In this section we present a tutorial dialogue between a human and the robot which finally leads to the acquisition of the NKT “pineapple”. We scrutinize the public contributions of the agents as well as the automatic speech recognition (ASR) decodings of the robotic system. The dialogue is evaluated relying on principles of CA, modern dialogue theory, theories of intention and cooperation and much else of current research in communication (see bibliography). A special focus is placed on the nature of the NKT pineapple acquired. How much of it is acquired by the robot? We walk through the Action Ladder hierarchy and specify what we have got in the HRC at stake. At first sight, this seems remarkably little but the first sight deludes. We treat this more closely in Sect. 6. First we start in Sect. 5.1 with the dialogue (Fig. 4) and a technical description of what happens from the point of view of the “omniscient engineer”.
Fig. 4

The Tutorial Dialogue Introducing the NKT “pineapple” in a HRC Session. (Note that Flobi’s English might not be perfect. It is a fairly literal translation of the German wording.) Square brackets indicate the ASR grammar parse trees. Numbers in round brackets indicate the associated utterance. Associated utterances are also marked in the same colour (Colour figure online)
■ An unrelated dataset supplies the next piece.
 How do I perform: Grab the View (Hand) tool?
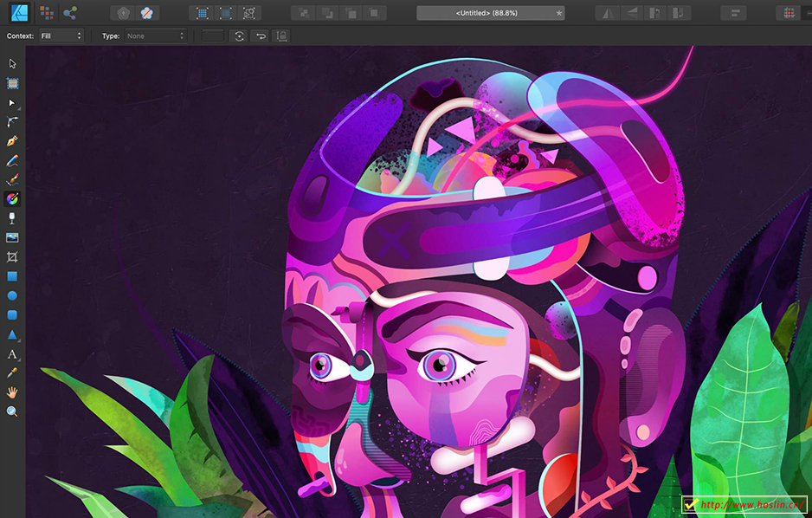[12, 392]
5.1 The Technical Perspective

For the understanding of the dialogue excerpt shown in Fig. 4, it is helpful to know that utterances are interpreted based on a speech recognition grammar. In more detail, the automatic speech recogniser (ASR) generates for each utterance one or several grammar trees representing (parts of) it. The dialogue system (DLG) then uses the nonterminals of the grammar (e.g. Greeting, ObjectDescription) as semantic tags. Based on conditions on them, the appropriate interaction pattern is triggered. For instance, the object demonstration pattern is triggered if the parse tree contains an ObjectDescription nonterminal, and a greeting is triggered if the parse tree contains a Greeting nonterminal but no task-related nonterminal. Furthermore, pattern selection is context-sensitive: the dialogue system’s expectations influence the order in which the conditions are tested.

The handling of the dialogue shown in Fig. 4 is as follows:
  • The user’s utterance (81.) is split into two parts, due to the user making a short pause. As we will see in the following, the surplus utterance produced by the split-up disturbs the correct association of robot and user utterances. For the user, however, this is not evident.

  • First, the DLG processes the first part of the parse tree (“until soon a pineapple”). Despite ASR misclassifications, the DLG interprets it correctly as an object demonstration, triggering an object demonstration pattern and leading to the robot’s asking for confirmation of the label.

  • The user in fact confirms the robot’s request (83.), but the DLG needs to process the second part of the split-up utterance first (“upon the table”). As this does not constitute a valid reply to the confirmation request, the robot repeats its request (84.).

  • The user confirms a second time (85.). However, the user’s first confirmation (83.) is associated with the second request (84.). The second confirmation remains unprocessed.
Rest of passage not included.